Perbuatan dan Pertanggungjawaban Hukum dalam Bingkai Ushul Fikih
Abstract
Ushul fikih merupakan suatu disiplin ilmu mengenai kerangka metode pencarian hukum Islam. Sebagai sebubah metode, ia berhadapan dengan realitas sosial tampil sebagai kerangka sosial atas fenomena yang terjadi, kini dan nanti.

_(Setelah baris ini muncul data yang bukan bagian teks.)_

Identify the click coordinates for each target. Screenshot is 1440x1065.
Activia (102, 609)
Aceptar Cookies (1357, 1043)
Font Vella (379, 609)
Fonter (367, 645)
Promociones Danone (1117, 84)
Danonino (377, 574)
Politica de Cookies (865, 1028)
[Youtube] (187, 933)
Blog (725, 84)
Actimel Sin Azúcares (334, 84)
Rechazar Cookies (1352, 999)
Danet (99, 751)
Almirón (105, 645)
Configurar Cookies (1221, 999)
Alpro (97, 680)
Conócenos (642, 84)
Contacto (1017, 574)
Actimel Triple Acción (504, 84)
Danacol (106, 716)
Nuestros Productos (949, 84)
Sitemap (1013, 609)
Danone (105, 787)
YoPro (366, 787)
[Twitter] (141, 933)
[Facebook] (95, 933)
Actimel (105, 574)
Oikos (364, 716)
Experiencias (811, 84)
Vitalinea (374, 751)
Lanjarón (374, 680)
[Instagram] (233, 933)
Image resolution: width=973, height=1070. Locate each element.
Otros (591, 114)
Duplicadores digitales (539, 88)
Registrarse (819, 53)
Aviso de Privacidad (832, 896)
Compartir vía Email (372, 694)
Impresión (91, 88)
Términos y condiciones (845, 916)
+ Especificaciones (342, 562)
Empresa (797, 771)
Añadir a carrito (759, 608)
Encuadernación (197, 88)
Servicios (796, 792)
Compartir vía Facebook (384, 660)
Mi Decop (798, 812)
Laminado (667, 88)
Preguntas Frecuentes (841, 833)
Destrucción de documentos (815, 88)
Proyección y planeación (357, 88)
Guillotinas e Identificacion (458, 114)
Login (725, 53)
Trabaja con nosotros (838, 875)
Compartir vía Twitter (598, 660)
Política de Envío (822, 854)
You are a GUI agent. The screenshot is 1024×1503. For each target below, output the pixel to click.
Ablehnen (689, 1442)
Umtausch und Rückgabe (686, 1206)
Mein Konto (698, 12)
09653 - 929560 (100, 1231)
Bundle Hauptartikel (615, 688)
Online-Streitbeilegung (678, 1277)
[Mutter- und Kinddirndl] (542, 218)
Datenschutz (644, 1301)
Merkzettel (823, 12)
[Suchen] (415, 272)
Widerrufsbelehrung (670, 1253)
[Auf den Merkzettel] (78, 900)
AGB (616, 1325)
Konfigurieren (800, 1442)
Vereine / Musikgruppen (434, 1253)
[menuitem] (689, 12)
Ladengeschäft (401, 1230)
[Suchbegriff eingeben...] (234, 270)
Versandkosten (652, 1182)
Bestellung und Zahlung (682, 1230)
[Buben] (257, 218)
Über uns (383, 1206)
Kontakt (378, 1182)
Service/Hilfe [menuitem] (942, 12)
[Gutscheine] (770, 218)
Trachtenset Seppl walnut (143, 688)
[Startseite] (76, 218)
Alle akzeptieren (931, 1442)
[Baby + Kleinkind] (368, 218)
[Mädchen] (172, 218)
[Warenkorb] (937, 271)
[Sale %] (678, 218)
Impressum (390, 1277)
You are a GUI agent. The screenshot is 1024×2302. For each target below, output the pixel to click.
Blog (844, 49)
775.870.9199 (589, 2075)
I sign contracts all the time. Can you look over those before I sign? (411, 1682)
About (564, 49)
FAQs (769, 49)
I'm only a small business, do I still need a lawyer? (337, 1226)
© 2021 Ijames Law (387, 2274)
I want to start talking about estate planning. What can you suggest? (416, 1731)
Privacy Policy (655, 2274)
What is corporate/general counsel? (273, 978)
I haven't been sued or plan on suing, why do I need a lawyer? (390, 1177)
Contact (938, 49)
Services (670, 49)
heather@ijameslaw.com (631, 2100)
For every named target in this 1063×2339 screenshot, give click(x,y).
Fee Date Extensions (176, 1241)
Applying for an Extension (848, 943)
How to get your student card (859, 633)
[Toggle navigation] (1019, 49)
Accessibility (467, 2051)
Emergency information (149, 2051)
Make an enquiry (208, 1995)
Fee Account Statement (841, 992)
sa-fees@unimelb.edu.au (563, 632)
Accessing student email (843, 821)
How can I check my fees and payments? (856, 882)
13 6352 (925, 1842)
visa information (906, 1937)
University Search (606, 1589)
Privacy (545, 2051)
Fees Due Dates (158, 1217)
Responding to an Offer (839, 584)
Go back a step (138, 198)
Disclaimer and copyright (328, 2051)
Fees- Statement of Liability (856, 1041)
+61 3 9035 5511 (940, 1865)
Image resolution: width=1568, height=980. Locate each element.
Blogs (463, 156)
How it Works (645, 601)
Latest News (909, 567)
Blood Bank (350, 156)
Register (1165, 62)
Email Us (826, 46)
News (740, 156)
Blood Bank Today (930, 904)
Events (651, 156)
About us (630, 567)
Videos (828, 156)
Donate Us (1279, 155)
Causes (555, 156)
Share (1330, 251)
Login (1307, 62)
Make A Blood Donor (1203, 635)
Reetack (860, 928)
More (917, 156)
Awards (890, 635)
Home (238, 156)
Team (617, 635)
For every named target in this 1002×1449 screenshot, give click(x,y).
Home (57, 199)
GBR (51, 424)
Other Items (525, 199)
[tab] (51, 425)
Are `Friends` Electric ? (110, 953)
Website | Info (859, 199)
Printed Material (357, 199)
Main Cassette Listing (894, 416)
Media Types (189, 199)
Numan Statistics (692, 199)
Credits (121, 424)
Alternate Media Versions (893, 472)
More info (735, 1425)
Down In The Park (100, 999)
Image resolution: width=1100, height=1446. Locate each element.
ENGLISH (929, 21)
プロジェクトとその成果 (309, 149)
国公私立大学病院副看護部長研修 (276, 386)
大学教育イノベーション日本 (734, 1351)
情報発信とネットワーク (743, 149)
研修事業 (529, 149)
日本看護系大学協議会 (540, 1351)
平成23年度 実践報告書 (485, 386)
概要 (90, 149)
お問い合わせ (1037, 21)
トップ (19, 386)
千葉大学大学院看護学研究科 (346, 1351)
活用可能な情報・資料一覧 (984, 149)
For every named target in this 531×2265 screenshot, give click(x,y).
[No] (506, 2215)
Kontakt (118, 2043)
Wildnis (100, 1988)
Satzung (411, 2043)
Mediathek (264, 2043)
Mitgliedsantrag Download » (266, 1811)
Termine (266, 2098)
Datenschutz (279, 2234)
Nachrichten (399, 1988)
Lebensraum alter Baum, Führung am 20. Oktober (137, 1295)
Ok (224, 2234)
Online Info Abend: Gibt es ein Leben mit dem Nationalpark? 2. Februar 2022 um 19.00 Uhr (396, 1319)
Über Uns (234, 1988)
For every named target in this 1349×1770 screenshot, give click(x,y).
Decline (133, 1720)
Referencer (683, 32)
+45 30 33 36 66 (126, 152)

Karena memang salah satu objek kajiannya terkait dengan aktifitas dan rutinitas manusia, baik yang berhubungan dengan “Sang Hakim” ataupun antar sesama “Mahkum”.Al-Qur’an sebagai kitab pedoman utama hukum Islam, oleh pakar teori hukum Islam (ushuliyyun), merupakan representasi Sang Hakim dalam “memutus” problematika sosial yang sudah seharusnya tidak berjarak dengan kenyataan empiris. Oleh karena itu, ushuliyyun dalam memperlakukan kaidah dan metode analisis hukum Islam bersifat value-loaded (penuh nilai) dan bukan value-free (bebas-nilai). Terlepas dari perdebatan mengenai kebenaran objektifitas atau subjektifitas, dalam ushul fiqh, “nilai-nilai tertentu” harus diterima apa adanya. Bahwa nilai itu tidak hanya merupakan ekspresi dari keinginan, kemauan, selera, atau pilihan individual an sich. Demikian pula, kondisi standar dan ideal bukan hanya sekedar refleksi harapan individual yang bersifat mutlak. Di sinilah, peran penting ushul fikih sebagai pengawal syari’at (baca; hukum Islam) yang pondasi-pondasinya oleh nabi Muhammad saw telah diperagakan limabelas abad silam. Inilah karakteristik logika hukum syari’at Islam yang berbeda dengan hukum lainnya.Namun, dalam perkembangannya saat ini, ushul fikih mengalami ketertinggalan oleh metodologi-metodologi hukum modern yang terus berkembang cepat dalam menjawab persoalan masyarakat dunia. Tulisan ini, penulis fokuskan pada kajian perbuatan dan pertanggungjawaban hukum yang oleh Ushuliyyun disebut dengan istilah mahkum fih dan mahkum ‘alaih. Dalam hal ini, Siapa mukhatab yang dimaksud oleh Syari’ (Allah swt)? Apa pula bentuk pertanggungjawabannya? Untuk menghampiri “kehendakNya” perlu pengetahuan yang komprehensip, salah satunya melalui studi Ushul Fikih.